Capital Investment Decisions Flashcards
How do capital expenditures differ from ordinary expenditures?
- usually involve large sums of $$
- are not as regularly recurring as are expenditures for payroll and inventory
- commit a firm to a long-term course of action which cannot be easily reversed
- involve large cash inflows and outflows over a number of years
External pressures
include the effects of competition, demand, and technology
Internal pressures
include a firm’s cost structure and managements’ expectations
Types of investments
- replacement
- cost reduction
- expansion
- new products
Capital budgeting process
develop ideas –> projects classified into type of investment –> estimate future cash inflows/ outflows –> appraise risk –> analyze financial value of project –> post-audit (compare actual results with predicted results)
What is the interest rate received by the lender determined by?

**To be done:**
[a] Locate every row below that contains the word "Николаевич" and copy each such row in full, treating uppercase and lowercase letters as distinct.
[b] Carry on the capital investment flashcards from their last line.

**Material shown:**

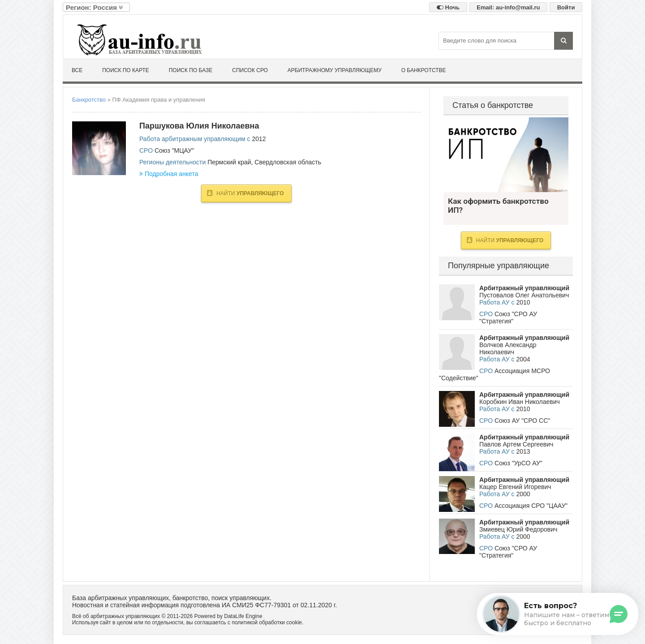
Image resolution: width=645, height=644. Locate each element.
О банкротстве (424, 70)
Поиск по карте (125, 70)
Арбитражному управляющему (335, 70)
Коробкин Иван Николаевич (520, 402)
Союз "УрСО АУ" (518, 463)
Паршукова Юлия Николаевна (199, 126)
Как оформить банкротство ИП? (506, 155)
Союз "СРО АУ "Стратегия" (508, 318)
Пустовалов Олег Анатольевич (524, 295)
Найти (245, 193)
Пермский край (229, 162)
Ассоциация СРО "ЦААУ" (531, 506)
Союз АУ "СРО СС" (522, 421)
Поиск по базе (191, 70)
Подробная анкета (168, 174)
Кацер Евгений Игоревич (515, 487)
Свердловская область (288, 162)
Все (77, 70)
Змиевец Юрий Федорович (518, 529)
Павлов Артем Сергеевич (516, 444)
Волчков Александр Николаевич (507, 348)
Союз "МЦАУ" (174, 150)
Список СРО (250, 70)
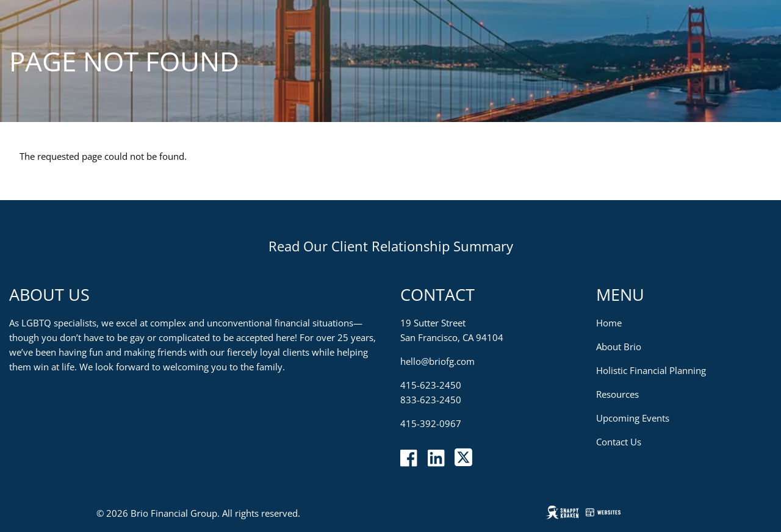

**In response:**
[a]
Коробкин Иван Николаевич (520, 402)
Волчков Александр Николаевич (507, 348)

[b]
i. ) receipt of $$ is preferred sooner rather than later
ii. ) risk of the capital sum not being repaid
iii. ) inflation
future value
dollar in hand today is worth more than a dollar to be received in the future b/c if you had it now, you could invest it and earn interest
the amt to be received at the end of one period
present value
the current value of a specified amt to be received at some future date
PVIF
present value interest factor (number you will find on the table)
Net present value (NPV)
method of adjusting cash inflows and outflows for the time value of money so that they are comparable
difference b/w the PV of the inflows and the PV of the outflows
Required Rate of Return (RRR)
rate of return that an investment must earn to be financially attractive
as RRR increases, present value of cash flows in future years decreases
RRR for a business should be equal to its cost of capital (cost of capital is the cost of both debt and equity to the firm)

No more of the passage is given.